Note that because the element at the end of the second row is zero, we also get a third addend equal to zero. Another example:

Calculate the determinant of this matrix using Laplace's method:

$$A=\begin{pmatrix}7&2&3&2\\6&6&6&7\\8&10&9&10\\5&7&3&3\end{pmatrix}$$

In the third column we have all multiples of three, we can take advantage of this and zero this column to set the stage for later application of Laplace's method. So to the second row we add −2 the multiple of the first row, to the third row we add −3 the multiple of the first row, and to the fourth −1 the multiple.

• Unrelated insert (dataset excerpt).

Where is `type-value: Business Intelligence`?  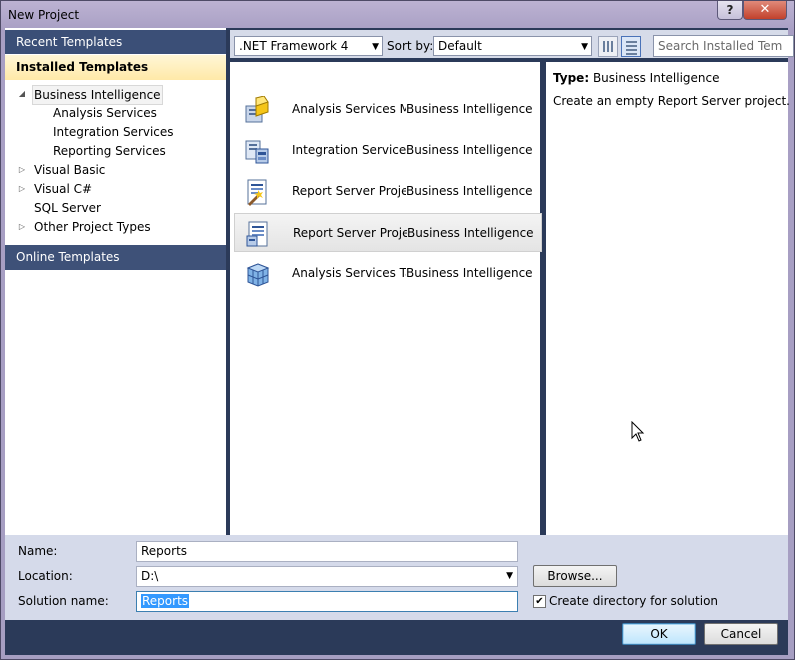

$$ \begin{pmatrix}7&2&3&2\\6&6&6&7\\8&10&9&10\\5&7&3&3\end{pmatrix} \sim \begin{pmatrix}7&2&3&2\\-8&2&0&3\\-13&4&0&4\\-2&5&0&1\end{pmatrix} $$

This has not changed the value of the determinant, but it will make it easier to calculate. Let's do the expansion by the third column, where we have only one non-zero element, leaving us with only the minor of the third element of the first row in the expansion:

$$ \left|\begin{matrix}7&2&3&2\\6&6&6&7\\8&10&9&10\\5&7&3&3\end{matrix}\right| (-1)^{1+3}\cdot3\left|\begin{matrix}-8&2&3\\-13&4&4\\-2&5&1\end{matrix}\right| 3\left|\begin{matrix}-8&2&3\\-13&4&4\\-2&5&1\end{matrix}\right| $$

In the third column of the new matrix, we see a one at the very end, which we can easily take advantage of and reset this column to zero:

$$ \begin{pmatrix} -8&2&3\\-13&4&4\\-2&5&1 \end{pmatrix} \sim \begin{pmatrix} -2&-13&0\\-5&-16&0\\-2&5&1 \end{pmatrix} $$

Now we will do the development according to the third column. Again, there is only one non-zero element:

$$ 3\left|\begin{matrix}-2&-13&0\\-5&-16&0\\-2&5&1\end{matrix}\right| 3\cdot\left((-1)^{3+3}\cdot1\cdot\left|\begin{matrix}-2&-13\\-5&-16\end{matrix}\right|\right) 3\cdot\left|\begin{matrix}-2&-13\\-5&-16\end{matrix}\right| $$

And we can calculate this classically: 3 · (32 − 65) = −99.